SolaireSolstice, BSN, RN

Specializes in Adult Oncology.

Do you have a NANDA book? If not, you should get one.

Risk for injury could work. Risk for injury related to frequent falls secondary to dizziness.

A patient is a full code unless they have opted to be DNR. A patient who has opted to be DNR will have a purple wristband (usually) and (definitely) a DNR order on the chart.

Daytonite, BSN, RN

Has 40 years experience. Specializes in med/surg, telemetry, IV therapy, mgmt.

do you ask pt/pt's family about how they want their code status while you are doing health history? or we just assume everyone wants full code?

yes. federal law requires that patients are asked by the admission clerks as well as the nurse doing their admission assessment if they have some sort of durable power of attorney now. it is the doctor's responsibility to write dnr orders if that is what the patient desires. nurses can discus this with patients, but all hospital personnel must code a patient who becomes apneic or pulseless if there is no order from their physician to do otherwise. this is something that is made clear with all hospital employees during their orientation period when they are hired and first begin working. nurses can discuss and give information to patients on obtaining a healthcare durable powers of attorney or advanced directive, however, each state has laws regarding them and how they are honored. in most states a doctor still must write a dnr order if the patient does not want to be resuscitated. the california medical association has an advanced directive health care kit that you can preview here:
http://www.cmanet.org/bookstore/product.cfm?catid=12&productid=154
.

i went to a lawyer and had an advanced directive drawn up several years ago. it says that i do not want to be kept alive under certain specific circumstances and it has them in writing. i have given a copy of this document to each of my doctors and the hospital where i have been a patient several times has this document on file. i have discussed this, as well, with my physicians so they know exactly what i want done in case i become unable to tell them. my sister and brother who are appointed my power of attorney in this document also have copies of it because they will make decisions for me if i cannot and they know what i want them to do and i talk with them about it from time to time. i did this because i worked in a critical care area for many years and i saw many patients in hopeless situations who did not have something like this and were kept alive because the healthcare personnel had no choice but to keep them alive and i do not want something like that to happen to me.

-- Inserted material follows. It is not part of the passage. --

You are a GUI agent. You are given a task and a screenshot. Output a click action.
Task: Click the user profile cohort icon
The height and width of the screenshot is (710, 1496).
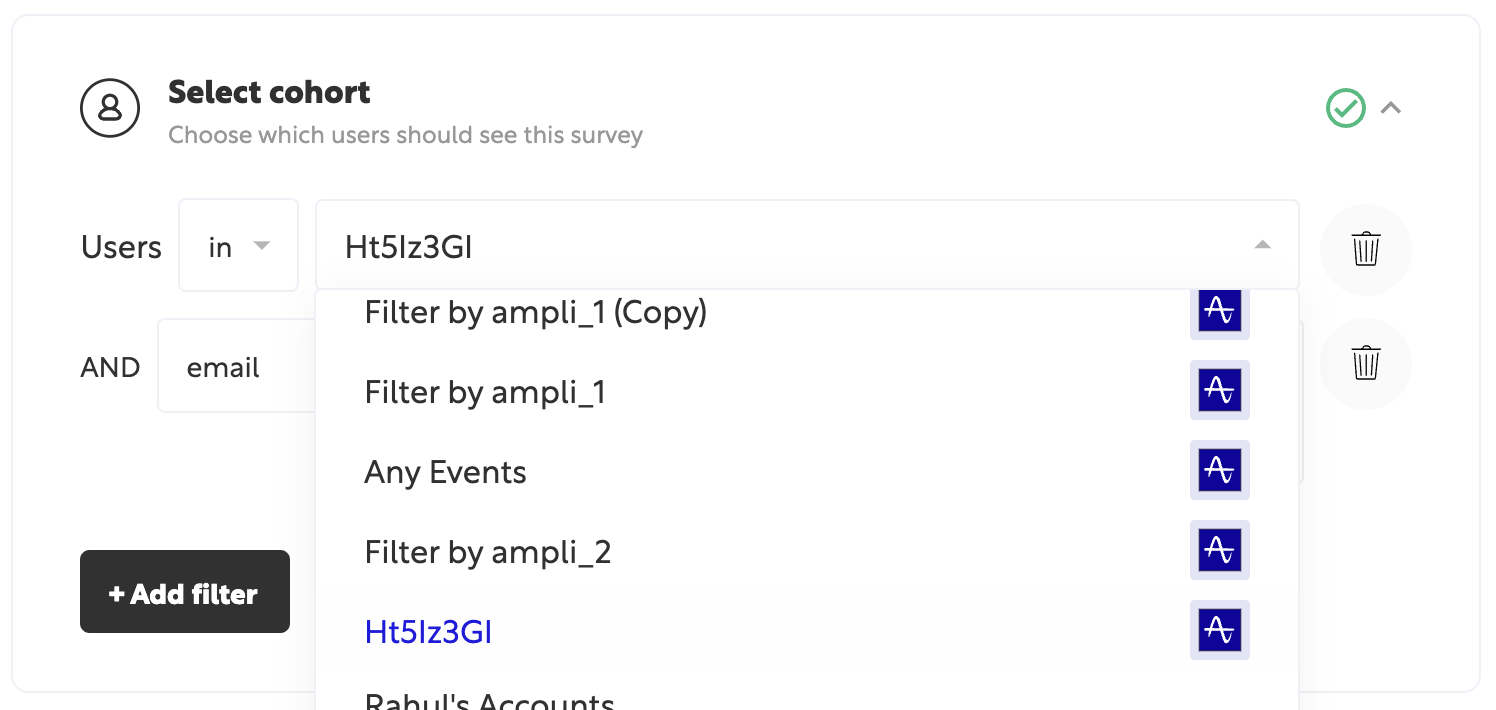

is there anyway you can put fall into a actual ndx? (i think not but just asking)

no. the appropriate diagnosis that nanda wants nurses to use is
risk for falls.
if you are looking for an actual problem, about all you can do is diagnose for any actual injury the patient might have sustained from a previous fall such as
impaired skin integrity
for bruising.

DolceVita, BSN, RN

Has 9 years experience. Specializes in IMCU.

Em....while you are at it...

At my clinical they have people who are "No CODE" and others who are "DNR". What is the difference?

Daytonite, BSN, RN

Has 40 years experience. Specializes in med/surg, telemetry, IV therapy, mgmt.

Em....while you are at it...

At my clinical they have people who are "No CODE" and others who are "DNR". What is the difference?

No difference.

I got it. Thanks alotttttttttttttttttttt Daytonite. You help me be a better nurse.